Friday, July 20, 2012

ASEAN to claim "common ground" on South China Sea, but no communiqué

JAKARTA | Fri Jul 20, 2012
 
JAKARTA (Reuters) - Southeast Asian states have reached a "common position" on the disputed South China Sea, but will not resurrect a joint communiqué aborted after unprecedented discord over the issue at a summit last week, Indonesia's Foreign Minister said on Friday.

Marty Natalegawa sought to put a positive gloss on two days of shuttle diplomacy that failed to rally members of the Association of Southeast Asian nations (ASEAN) behind a belated, face-saving communiqué.

They had failed to agree the customary end-of-summit joint statement last Friday for the first time in the bloc's 45-year history. The divisions follow a rise in incidents of naval brinkmanship involving Chinese vessels in the oil-rich waters that has sparked fears of a military clash.

Natalegawa told Reuters the 10 members had agreed on the components of an ASEAN "instrument" that would be issued by chair Cambodia later on Friday and would detail what was agreed upon during last week's ASEAN Regional Forum in Phnom Penh, including the maritime dispute.

"We are trying so that other decisions made by the foreign ministers will be formulated in a different instrument for follow up," Natalegawa told Reuters.

"The non-existence of a joint communiqué is behind us," he said, adding that the customary communiqué was aborted last week because one of the four paragraphs relating to the South China Sea in the 132-paragraph draft could not be agreed on.

Disputes over how to address the increasingly assertive role of China - an ally of several ASEAN states - in the strategic waters of the South China Sea has placed the issue squarely as Southeast Asia's biggest potential military flashpoint.
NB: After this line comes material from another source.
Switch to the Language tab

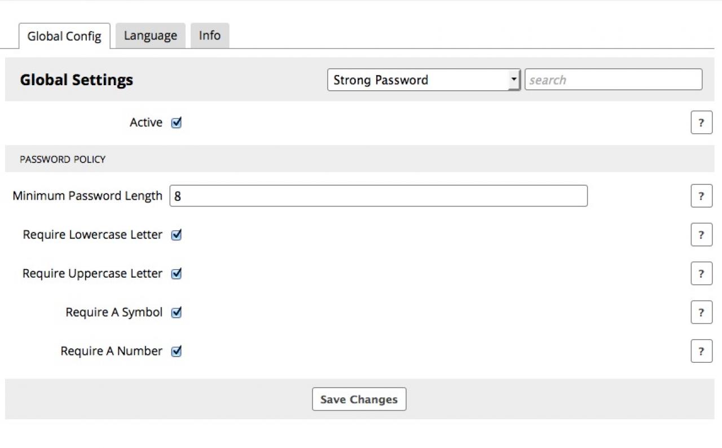(x=150, y=36)
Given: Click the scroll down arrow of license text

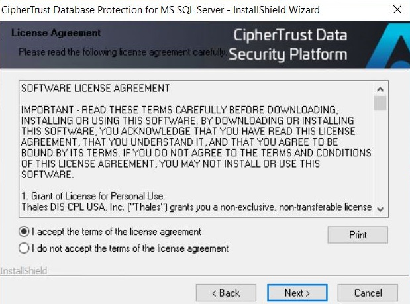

China has territorial claims over a huge area covering waters that Vietnam and the Philippines say they also have sovereignty over. All three countries are eager to tap possibly huge offshore oil reserves.

The failure to issue the communiqué and the bitter rows behind closed doors over what words to use and what to exclude have been a huge embarrassment for a 10-member bloc planning to form an EU-style economic community by 2015.

The row illustrated how Southeast Asian nations have been polarized by China's rapidly expanding influence in the region and the economic dependence on Beijing that some of ASEAN's poorer states now have, among the Cambodia, this year's chair.

Despite stark differences on some of the more contentious issues, such as how to deal with its once rogue member, Myanmar, ASEAN had always managed to at least appear to be unified by delivering a communiqué at the end of its summits.

Natalegawa suggested the bloc would release some kind of statement that would detail six "all-weather" principles of ASEAN, without referring to specific incidents in the South China Sea.

He did not elaborate on that, but said ASEAN had learned lessons from the discord in Phnom Penh.
"You can only have an ASEAN that is central in the region if ASEAN itself is united and cohesive. Last week we were tested, there have been some difficulties but we have grown the wiser from it," he said.

"Indonesia took the initiative to recalibrate ASEAN through the 36-hour effort, shuttle diplomacy, visits and working the phones and we can now reach a common position again on the South China Sea."